> _Exercise goal_
The output is the lines below from the one with "Where should I click to: Click the chevron" through the one with "You are a computer-use agent. This", both included, printed exactly and with no other line.

> _Extracted records_
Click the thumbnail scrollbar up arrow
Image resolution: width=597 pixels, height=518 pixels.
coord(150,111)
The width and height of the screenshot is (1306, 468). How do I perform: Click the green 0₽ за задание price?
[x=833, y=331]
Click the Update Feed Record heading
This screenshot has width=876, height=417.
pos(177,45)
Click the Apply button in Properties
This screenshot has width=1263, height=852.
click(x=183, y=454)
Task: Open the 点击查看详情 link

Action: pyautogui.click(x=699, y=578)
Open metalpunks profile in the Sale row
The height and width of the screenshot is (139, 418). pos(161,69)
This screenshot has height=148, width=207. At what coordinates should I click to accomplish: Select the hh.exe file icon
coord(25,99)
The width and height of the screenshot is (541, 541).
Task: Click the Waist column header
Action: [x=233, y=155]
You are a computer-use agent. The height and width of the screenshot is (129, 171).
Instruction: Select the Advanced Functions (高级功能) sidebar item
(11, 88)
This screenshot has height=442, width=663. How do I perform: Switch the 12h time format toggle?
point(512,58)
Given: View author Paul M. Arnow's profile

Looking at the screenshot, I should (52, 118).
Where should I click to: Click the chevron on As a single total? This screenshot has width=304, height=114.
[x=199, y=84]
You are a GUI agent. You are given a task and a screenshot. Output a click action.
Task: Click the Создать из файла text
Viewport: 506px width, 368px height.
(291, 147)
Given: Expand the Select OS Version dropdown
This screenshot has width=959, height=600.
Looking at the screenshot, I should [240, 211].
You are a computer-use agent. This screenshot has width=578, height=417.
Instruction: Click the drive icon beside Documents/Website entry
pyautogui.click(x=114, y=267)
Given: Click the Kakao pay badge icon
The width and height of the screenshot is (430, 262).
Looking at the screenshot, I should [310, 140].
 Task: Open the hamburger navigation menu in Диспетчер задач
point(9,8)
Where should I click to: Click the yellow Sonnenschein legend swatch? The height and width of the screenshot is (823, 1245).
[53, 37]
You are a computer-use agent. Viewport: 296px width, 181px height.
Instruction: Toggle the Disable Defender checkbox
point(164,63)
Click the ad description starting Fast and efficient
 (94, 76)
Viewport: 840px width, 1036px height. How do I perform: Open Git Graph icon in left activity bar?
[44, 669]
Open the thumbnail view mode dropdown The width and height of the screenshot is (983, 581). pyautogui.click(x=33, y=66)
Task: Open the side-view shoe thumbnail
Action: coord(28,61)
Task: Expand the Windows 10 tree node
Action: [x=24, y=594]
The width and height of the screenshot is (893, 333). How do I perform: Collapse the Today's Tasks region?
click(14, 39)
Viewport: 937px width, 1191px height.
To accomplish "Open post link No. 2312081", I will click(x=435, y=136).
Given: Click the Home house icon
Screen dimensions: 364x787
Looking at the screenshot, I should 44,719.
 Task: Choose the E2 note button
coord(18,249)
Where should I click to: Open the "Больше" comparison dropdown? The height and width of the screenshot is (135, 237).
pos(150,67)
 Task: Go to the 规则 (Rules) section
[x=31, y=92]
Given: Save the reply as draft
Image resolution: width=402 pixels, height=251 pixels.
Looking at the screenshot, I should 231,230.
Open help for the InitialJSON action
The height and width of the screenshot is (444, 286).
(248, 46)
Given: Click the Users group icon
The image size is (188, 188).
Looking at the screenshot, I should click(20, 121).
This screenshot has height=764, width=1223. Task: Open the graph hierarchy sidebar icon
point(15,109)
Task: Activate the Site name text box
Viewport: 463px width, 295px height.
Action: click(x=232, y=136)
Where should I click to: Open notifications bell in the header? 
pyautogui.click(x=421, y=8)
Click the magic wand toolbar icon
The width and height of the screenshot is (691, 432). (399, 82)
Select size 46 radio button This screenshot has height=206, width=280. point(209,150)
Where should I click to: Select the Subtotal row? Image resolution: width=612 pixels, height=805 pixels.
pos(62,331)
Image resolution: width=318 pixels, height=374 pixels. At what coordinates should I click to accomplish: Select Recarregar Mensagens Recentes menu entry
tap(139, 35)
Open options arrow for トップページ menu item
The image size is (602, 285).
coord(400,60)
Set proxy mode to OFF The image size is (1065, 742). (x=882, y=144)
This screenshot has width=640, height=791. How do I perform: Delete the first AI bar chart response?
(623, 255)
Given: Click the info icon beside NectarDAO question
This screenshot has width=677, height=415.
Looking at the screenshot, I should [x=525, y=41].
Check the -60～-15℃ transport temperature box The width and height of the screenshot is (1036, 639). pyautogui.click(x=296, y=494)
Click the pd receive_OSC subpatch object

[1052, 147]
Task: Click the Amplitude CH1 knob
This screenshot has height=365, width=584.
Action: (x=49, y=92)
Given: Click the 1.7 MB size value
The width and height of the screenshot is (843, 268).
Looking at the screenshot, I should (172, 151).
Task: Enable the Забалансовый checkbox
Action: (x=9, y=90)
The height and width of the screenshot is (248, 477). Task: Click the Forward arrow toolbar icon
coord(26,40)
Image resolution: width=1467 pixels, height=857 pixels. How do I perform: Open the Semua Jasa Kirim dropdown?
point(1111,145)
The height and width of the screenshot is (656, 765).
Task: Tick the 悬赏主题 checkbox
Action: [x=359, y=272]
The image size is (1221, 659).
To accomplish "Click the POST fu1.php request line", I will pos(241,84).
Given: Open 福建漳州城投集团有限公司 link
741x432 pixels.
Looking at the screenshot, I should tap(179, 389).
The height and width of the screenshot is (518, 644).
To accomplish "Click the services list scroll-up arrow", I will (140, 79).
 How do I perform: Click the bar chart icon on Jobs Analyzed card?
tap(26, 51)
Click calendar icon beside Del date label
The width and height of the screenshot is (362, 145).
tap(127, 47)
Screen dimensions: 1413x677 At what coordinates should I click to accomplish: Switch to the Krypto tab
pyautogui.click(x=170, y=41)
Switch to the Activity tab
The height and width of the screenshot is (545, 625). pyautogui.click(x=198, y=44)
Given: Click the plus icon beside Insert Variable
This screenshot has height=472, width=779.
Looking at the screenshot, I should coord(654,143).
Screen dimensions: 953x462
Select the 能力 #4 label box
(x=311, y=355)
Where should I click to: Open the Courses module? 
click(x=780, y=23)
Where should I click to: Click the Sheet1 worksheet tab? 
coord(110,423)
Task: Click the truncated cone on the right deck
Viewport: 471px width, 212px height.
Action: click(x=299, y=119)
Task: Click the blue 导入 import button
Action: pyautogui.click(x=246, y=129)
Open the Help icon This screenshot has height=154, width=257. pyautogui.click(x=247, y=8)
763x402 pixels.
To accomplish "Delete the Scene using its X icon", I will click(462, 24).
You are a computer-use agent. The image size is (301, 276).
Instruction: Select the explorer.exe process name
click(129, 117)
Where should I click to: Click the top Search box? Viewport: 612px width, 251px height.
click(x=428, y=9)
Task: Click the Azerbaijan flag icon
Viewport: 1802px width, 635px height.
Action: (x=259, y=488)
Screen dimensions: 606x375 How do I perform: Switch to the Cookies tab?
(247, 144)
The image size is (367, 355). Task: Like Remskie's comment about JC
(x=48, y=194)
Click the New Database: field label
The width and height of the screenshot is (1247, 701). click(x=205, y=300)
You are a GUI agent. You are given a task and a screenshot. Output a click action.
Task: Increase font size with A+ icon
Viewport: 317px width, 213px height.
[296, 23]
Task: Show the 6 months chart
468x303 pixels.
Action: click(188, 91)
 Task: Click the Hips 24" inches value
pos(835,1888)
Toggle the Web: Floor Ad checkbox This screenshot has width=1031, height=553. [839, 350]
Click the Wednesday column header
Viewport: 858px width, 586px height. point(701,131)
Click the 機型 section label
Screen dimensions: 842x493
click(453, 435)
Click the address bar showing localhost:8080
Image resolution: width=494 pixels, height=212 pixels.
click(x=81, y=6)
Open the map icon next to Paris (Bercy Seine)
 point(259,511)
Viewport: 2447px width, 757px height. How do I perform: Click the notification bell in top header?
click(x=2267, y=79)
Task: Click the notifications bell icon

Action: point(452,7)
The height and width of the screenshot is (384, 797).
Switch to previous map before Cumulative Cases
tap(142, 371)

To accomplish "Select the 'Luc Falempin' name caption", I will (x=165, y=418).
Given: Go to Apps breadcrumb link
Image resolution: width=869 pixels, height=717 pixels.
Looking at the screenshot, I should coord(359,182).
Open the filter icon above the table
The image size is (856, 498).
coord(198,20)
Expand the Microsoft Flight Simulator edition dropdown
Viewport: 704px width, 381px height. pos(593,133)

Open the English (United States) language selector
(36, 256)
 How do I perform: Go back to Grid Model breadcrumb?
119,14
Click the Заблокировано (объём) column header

> _Task output_
Where should I click to: Click the chevron on As a single total? This screenshot has width=304, height=114.
[x=199, y=84]
You are a GUI agent. You are given a task and a screenshot. Output a click action.
Task: Click the Создать из файла text
Viewport: 506px width, 368px height.
(291, 147)
Given: Expand the Select OS Version dropdown
This screenshot has width=959, height=600.
Looking at the screenshot, I should [240, 211].
You are a computer-use agent. This screenshot has width=578, height=417.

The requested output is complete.